Die Pornographie des Alltags

16.5.2008 | Magdalena Taube | Kommentar schreiben | Artikel drucken

Die langen Beine in schwarze Röhrenjeans gesteckt, ein einfaches graues T-Shirt über den schlaksigen Oberkörper geworfen, ein umwerfendes Lächeln und genau die richtige Frisur auf dem Kopf – so springt Joe Stretch auf die Bühne, um mit seiner Band aufzutreten. "I need a short sharp shock!", kreischt er ins Mikrofon, das Publikum schwitzt, jubelt und tanzt. Die Lesungen des jungen Mannes laufen ähnlich ab. Joe Stretch ist nämlich nicht nur Sänger und Songwriter von (we are) performance, sondern auch Schriftsteller. Gerade ist sein Debütroman "Widerstand" erschienen.

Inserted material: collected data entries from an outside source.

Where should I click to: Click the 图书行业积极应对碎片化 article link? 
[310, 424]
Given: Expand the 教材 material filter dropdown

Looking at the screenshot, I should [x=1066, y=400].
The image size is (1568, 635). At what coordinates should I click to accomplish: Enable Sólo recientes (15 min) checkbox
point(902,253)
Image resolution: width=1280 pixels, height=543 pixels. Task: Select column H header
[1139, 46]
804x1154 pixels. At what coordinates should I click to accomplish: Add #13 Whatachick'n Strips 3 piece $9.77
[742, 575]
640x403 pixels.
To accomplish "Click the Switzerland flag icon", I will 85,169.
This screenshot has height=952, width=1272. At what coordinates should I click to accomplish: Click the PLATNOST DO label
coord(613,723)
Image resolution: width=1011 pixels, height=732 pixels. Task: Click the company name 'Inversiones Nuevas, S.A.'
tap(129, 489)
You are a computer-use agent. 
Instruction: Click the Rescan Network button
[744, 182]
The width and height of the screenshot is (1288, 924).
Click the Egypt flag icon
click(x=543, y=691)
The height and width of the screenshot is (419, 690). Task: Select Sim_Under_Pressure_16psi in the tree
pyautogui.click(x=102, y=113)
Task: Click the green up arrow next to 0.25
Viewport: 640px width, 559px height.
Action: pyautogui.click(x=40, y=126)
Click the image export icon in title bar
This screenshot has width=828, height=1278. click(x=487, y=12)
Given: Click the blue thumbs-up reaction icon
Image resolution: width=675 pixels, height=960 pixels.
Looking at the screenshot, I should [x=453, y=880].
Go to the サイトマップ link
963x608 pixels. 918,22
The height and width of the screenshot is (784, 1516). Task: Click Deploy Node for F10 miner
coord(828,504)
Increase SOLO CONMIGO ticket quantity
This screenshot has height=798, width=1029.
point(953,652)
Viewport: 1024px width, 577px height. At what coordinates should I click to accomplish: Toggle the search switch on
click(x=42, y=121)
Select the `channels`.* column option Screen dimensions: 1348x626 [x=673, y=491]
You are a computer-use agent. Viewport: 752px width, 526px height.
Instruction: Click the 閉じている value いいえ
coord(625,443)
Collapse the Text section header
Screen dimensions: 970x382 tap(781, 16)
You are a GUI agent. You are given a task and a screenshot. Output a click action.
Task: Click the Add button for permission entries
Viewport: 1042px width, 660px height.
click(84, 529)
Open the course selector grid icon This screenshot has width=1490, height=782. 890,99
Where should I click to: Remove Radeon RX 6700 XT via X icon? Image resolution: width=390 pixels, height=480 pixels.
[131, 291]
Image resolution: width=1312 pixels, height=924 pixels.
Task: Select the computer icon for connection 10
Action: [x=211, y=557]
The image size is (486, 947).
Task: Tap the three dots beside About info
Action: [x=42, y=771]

In seiner Heimat England wird Stretch als der neue Kultautor seiner Generation gefeiert, als eine wilde Mischung aus Bret Easton Ellis und Michel Houllebecq. Aber wie genau wird man eigentlich zum ersten Kultautor des 21. Jahrhunderts?

Das nächste große Ding

Man muss auf jeden Fall mehr können als einfach nur schreiben. Zunächst braucht man einen guten Namen – den hat Joe Stretch. Das Aussehen spielt natürlich auch eine wichtige Rolle. Stretch ist ein hübscher Kerl, der aussieht, als hätte er schon mal gemodelt. Jung sollte man sein – Stretch wurde 1983 geboren. Außerdem hilfreich: Mitglied einer angesagten Electro-Death-Pop-Band zu sein. Ein eigener YouTube-Channel mit schrägen Leseperformance-Clips und eine Facebook-Seite sollten auch zum Repertoire gehören. Aber das Wichtigste bleibt trotzdem: Ein saucooles Buch zu schreiben, das einschlägt wie eine Bombe, etwas total Neues, "the next big thing". "Widerstand" scheint genau so ein Kracher zu sein.

Stretch lässt darin fünf junge Leute wie Tiere durch die Clubs und Stripbars Manchesters streifen. Ihre Welt dreht sich um Sex, ihre Welt ist Sex. Sie reiben sich kaputt an sich selbst und aneinander. "Sex ist ein erstickender Machtwettkampf. Gucken, glotzen, berühren, ficken, sich verlassen, vermissen, aufgeben, leben, es wieder versuchen und wieder, es versauen, anal, aufhören."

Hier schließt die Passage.